Gather & Scatter
Non-contiguous memory access patterns and how to handle them in SIMD code.
The Problem
SIMD loads and stores are contiguous — from_slice reads 4 or 8 consecutive elements. But real data often needs non-sequential access: lookup tables, sparse arrays, indexed structures.
Approach: Manual Gather via Lane Access
Magetypes vectors support Index<usize> for lane access, so you can build a vector from scattered positions:
use magetypes::simd::{
generic::f32x8,
backends::F32x8Backend,
};
#[inline(always)]
fn manual_gather<T: F32x8Backend>(token: T) -> f32x8<T> {
let data = [0.0f32, 10.0, 20.0, 30.0, 40.0, 50.0, 60.0, 70.0, 80.0, 90.0];
let indices = [0usize, 2, 4, 6, 8, 1, 3, 5];
let mut arr = [0.0f32; 8];
for i in 0..8 {
arr[i] = data[indices[i]];
}
f32x8::<T>::from_array(token, arr)
// result = [0.0, 20.0, 40.0, 60.0, 80.0, 10.0, 30.0, 50.0]
}
This is straightforward and safe. The compiler may auto-vectorize it, but don't count on it.

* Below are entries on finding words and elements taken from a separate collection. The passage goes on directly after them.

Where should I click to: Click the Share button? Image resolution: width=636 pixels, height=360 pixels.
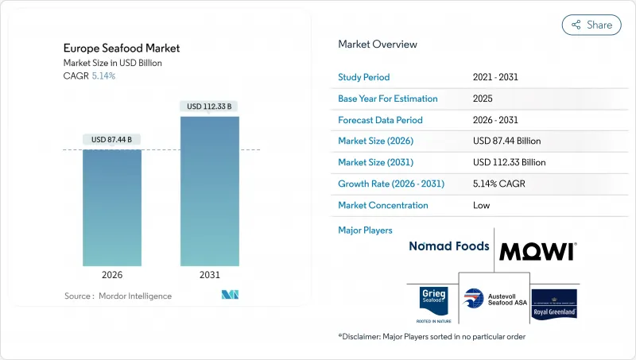[591, 25]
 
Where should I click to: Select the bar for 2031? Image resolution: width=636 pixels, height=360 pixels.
[210, 191]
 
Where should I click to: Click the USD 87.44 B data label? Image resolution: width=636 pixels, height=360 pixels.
[111, 139]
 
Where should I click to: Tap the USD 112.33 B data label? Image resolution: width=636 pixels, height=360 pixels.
[210, 106]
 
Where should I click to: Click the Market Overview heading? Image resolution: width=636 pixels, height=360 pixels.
[378, 45]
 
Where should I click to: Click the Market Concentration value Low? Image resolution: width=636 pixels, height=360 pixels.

Approach: Raw Intrinsics for Gather
If you need hardware gather (vgatherdps), use raw intrinsics inside #[arcane]. This is x86-specific and doesn't fit the generic backend pattern — use it only when targeting AVX2 directly:
use std::arch::x86_64::*;
use archmage::{X64V3Token, arcane};
#[arcane]
fn gather_example(token: X64V3Token, data: &[f32], indices: &[i32; 8]) -> [f32; 8] {
let idx = _mm256_loadu_si256(indices.as_ptr() as *const __m256i);
let gathered = unsafe {
_mm256_i32gather_ps::<4>(data.as_ptr(), idx)
};
let mut out = [0.0f32; 8];
unsafe { _mm256_storeu_ps(out.as_mut_ptr(), gathered) };
out
}Performance Note
Gather and scatter are convenient but often slow compared to sequential access. On x86-64, vgatherdps issues one memory request per lane (up to 8 separate cache line accesses for f32x8). Sequential loads from contiguous memory benefit from cache line prefetching and can be 3-10x faster depending on the access pattern.
Use gather when:
- The access pattern is genuinely non-contiguous (lookup tables, sparse arrays)

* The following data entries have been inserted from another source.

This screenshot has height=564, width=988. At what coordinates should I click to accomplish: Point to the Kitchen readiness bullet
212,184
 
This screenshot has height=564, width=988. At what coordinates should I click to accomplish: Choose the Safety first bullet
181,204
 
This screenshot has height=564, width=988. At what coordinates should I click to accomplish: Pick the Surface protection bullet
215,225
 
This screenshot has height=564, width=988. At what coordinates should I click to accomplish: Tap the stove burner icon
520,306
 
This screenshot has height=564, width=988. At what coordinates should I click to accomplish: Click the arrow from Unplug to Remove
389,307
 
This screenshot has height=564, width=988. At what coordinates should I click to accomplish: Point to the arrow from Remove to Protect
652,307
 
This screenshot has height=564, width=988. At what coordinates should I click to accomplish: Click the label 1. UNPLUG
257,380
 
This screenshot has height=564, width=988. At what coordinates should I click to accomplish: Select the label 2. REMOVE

- Restructuring the data layout to be sequential isn't practical
Avoid gather when:
- You could rearrange your data to enable sequential access
- You're in a tight inner loop — consider whether transposing the data once outside the loop would eliminate the gather
Prefetch
Hint the CPU to load data into cache before you need it:
use std::arch::x86_64::*;
// Prefetch for read, all cache levels
unsafe { _mm_prefetch(ptr as *const i8, _MM_HINT_T0) };
Prefetch hints:
| Hint | Cache Level | Use |
|---|---|---|
_MM_HINT_T0 | All levels (L1+) | Data needed very soon |
_MM_HINT_T1 | L2 and above | Data needed soon |
_MM_HINT_T2 | L3 and above | Data needed later |
_MM_HINT_NTA | Non-temporal | Streaming data, don't pollute cache |
Prefetching is most effective when issued 100-300 cycles before the data is needed. In a loop, prefetch 2-4 iterations ahead. Excessive prefetching can hurt performance by evicting useful data from cache.